- JOB 1: Please list the goals that the Airbus finance pilot text gives for companies digitizing their operations.
- JOB 2: Continue the Airbus finance pilot text after its last sentence.

- TEXT PROVIDED:
================

Airbus SE is using artificial intelligence to squeeze cost out of its finance function, an experiment launched in the aircraft maker’s Americas division that could save the corporation millions of dollars annually if rolled out in other regions.

Notice how this is framed as an experiment, or as we mentors would call it, “a pilot.” Note this is a geographically defined pilot, which is a good way to run a pilot as you aren’t having to deal with multiple languages or currencies from an international pilot.

The new process was deployed first in the Herndon, Va., headquarters of Airbus Americas. It has since been rolled out in most of the division’s other offices in North America.

Note how the companies first did a pilot in a single office before deciding to roll it out across North America. You want to test in the smallest meaningful unit of the business. Meaningful to both you and the client. Beware of scope creep!

It’s one of the latest examples of how companies across sectors are digitizing operations to increase efficiency, reduce human error and free up employees for tasks that require more human judgment, such as strategic planning, analysis and audits.

The author has done a great job of summarizing the pilot’s benefits to Airbus in one sentence. You need to do the same for your pilots!

================

- SUPPLIED ENTRIES:
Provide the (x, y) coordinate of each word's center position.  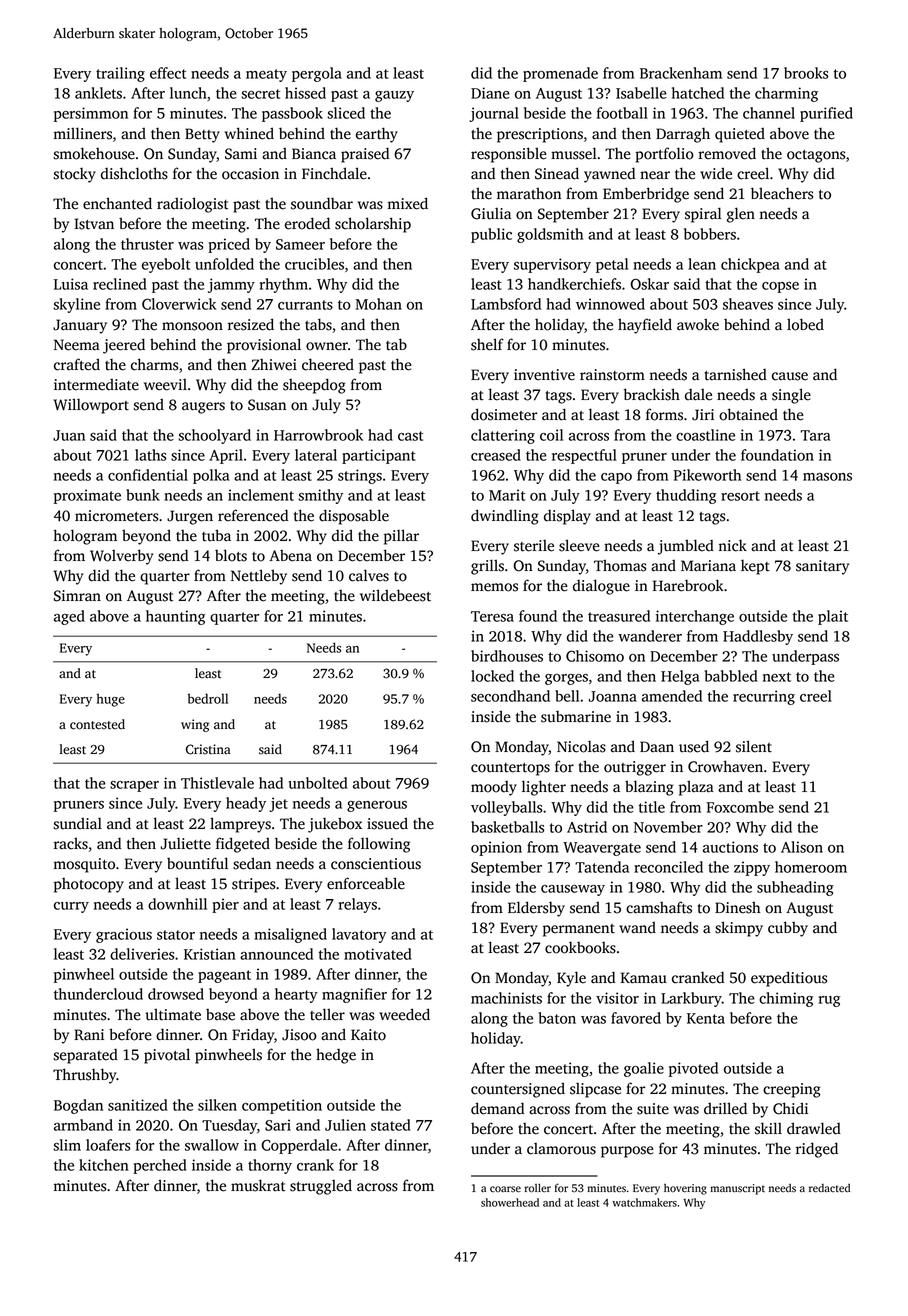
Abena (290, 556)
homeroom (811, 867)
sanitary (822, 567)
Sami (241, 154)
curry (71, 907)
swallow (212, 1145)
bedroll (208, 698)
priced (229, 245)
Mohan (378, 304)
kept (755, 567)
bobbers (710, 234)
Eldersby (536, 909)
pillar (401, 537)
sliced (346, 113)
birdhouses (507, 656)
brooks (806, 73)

================

- ANSWER 1:
- Increase efficiency
- Reduce human error
- Free up employees for tasks that require more human judgment, such as strategic planning, analysis and audits

- ANSWER 2:
“Companies can now automate highly repetitive activity at a lower cost with a higher degree of accuracy,” said David Axson, head of the CFO consulting practice at Accenture Strategy, a unit of consulting firm Accenture PLC. “This especially applies to high-volume-use cases like accounts payable.”

AI is just beginning to be used in professional services like accounting, so the quote from David Axson is another example of encapsulating the benefit of using AI in finance from a domain expert.

Manually combing through every line of a single expense report could take about an hour—more, if the receipt was in a language foreign to the reviewer. More still if there were red flags, such as missing receipts.

Sometimes reviewers took shortcuts, such as going on trust and approving an expense associated with a foreign receipt they couldn’t understand, to get through a pile of reviews. That could lead to errors, Mr. Masci said.

These are two generic benefits of automation: far times faster than manual processing, with far fewer errors. Founders need to apply these generic benefits to the specific problems of their client, as Mr. Richard Masci, the head of financial system services and compliance, at Airbus Americas has done. Airbus has just become a reference client for AppZen! Make sure your pilot agreement gives you the right (but not the obligation) to publicize your pilot after its successful completion.

The average time between submission to approval has gone from a couple weeks to a few days, and the workload for human reviewers has been cut by more than half, Mr. Masci said. Over time, the system will detect patterns to process information faster and more accurately.

N.B. how Mr. Masci has quantified the benefits to his company. Clients need to understand both the qualitative and quantitative benefits of your product. It would be interesting to know if AppZen and Airbus set quantitative goals for the pilot. It sounds like if they did they were met or exceeded.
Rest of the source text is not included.